Location: Plant, Soil and Nutrition ResearchTitle: Conserved noncoding sequences provide insights into regulatory sequence and loss of gene expression in maize
|SONG, BAOXING - CORNELL UNIVERSITY - NEW YORK|
|Buckler, Edward - Ed|
|WANG, HAI - CHINA AGRICULTURE UNIVERSITY|
|WU, YAOYAO - CORNELL UNIVERSITY - NEW YORK|
|REES, EVAN - CORNELL UNIVERSITY - NEW YORK|
|KELLOGG, ELIZABETH - DANFORTH PLANT SCIENCE CENTER|
|GATES, DANIEL - UNIVERSITY OF CALIFORNIA, DAVIS|
|KHAIPHO-BURCH, MERRITT - CORNELL UNIVERSITY - NEW YORK|
|ROSS-IBARRA, JEFF - UNIVERSITY OF CALIFORNIA, DAVIS|
|HUFFORD, MATTHEW - IOWA STATE UNIVERSITY|
|ROMAY, M. CINTA - CORNELL UNIVERSITY - NEW YORK|
Submitted to: Genome Research
Publication Type: Peer Reviewed Journal
Publication Acceptance Date: 5/21/2021
Publication Date: 5/21/2021
Citation: Song, B., Buckler IV, E.S., Wang, H., Wu, Y., Rees, E., Kellogg, E.A., Gates, D.J., Khaipho-Burch, M., Bradbury, P., Ross-Ibarra, J., Hufford, M.B., Romay, M. 2021. Conserved noncoding sequences provide insights into regulatory sequence and loss of gene expression in maize. Genome Research. 31:1245-1257.

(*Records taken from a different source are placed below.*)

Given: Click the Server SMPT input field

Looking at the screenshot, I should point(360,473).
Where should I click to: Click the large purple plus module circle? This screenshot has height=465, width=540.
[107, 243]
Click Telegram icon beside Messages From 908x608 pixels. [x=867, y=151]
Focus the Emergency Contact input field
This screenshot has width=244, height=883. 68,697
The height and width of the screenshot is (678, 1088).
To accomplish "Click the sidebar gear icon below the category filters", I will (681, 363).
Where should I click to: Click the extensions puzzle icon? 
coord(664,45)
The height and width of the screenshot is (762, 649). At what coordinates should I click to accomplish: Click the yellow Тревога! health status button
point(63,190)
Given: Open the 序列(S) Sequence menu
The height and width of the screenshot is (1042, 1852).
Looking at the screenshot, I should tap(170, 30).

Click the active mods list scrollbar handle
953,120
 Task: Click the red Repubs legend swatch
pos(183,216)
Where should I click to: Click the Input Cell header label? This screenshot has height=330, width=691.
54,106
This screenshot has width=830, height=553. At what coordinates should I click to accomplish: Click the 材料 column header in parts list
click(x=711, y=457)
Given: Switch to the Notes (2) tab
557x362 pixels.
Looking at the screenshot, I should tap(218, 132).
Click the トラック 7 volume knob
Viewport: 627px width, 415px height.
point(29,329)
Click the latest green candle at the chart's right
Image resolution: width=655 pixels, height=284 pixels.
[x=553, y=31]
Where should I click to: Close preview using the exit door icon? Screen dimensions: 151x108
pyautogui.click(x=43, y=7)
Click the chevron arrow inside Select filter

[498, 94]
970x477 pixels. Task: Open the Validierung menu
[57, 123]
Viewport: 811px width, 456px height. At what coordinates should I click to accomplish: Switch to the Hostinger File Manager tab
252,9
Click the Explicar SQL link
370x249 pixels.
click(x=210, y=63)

Interpretive Summary: In biological cells, the genome sequence regulates protein content which determines how each biological individual looks. In the genome sequence, research determining which region produces specific proteins has been well established. Less known, however, is identifying the genome sequences that are functionally important in determining which proteins to produce as well as where and how many are produced. Sequences that are conserved in different species are supposed to be functionally important. In this study, we developed new software and measured the genome sequence of four relative species of corn and sorghum. We identified 106.52 million base pairs of genome sequences present in multiple species and functionally important in maize. Our results provide a quantitative understanding of the functionally important genomic elements in maize and that allows us to target regions to improve crop performance using genetic technology.
Technical Abstract: Thousands of species will be sequenced in the next few years; however, understanding how their genomes work without an unlimited budget requires both molecular and novel evolutionary approaches. We developed a sensitive sequence alignment pipeline to identify conserved noncoding sequences (CNSs) in the Andropogoneae tribe (multiple crop species descended from a common ancestor ~18 million years ago). The Andropogoneae share similar physiology while being tremendously genomically diverse, harboring a broad range of ploidy levels, structural variation, and transposons. These contribute to the potential of Andropogoneae as a powerful system for studying CNSs and are factors we leverage to understand the function of maize CNSs. We found that 86% of CNSs were comprised of annotated features, including introns, UTRs, putative cis-regulatory elements, chromatin loop anchors, noncoding RNA genes, and several transposable element superfamilies. CNSs were enriched in active regions of DNA replication in the early S phase of the mitotic cell cycle and showed different DNA methylation ratios compared to the genome-wide background. More than half of putative cis-regulatory sequences (identified via other methods) overlapped with CNSs detected in this study. Variants in CNSs were associated with gene expression levels, and CNS absence contributed to loss of gene expression. Furthermore, the evolution of CNSs was associated with the functional diversification of duplicated genes in the context of maize subgenomes. Our results provide a quantitative understanding of the molecular processes governing the evolution of CNSs in maize.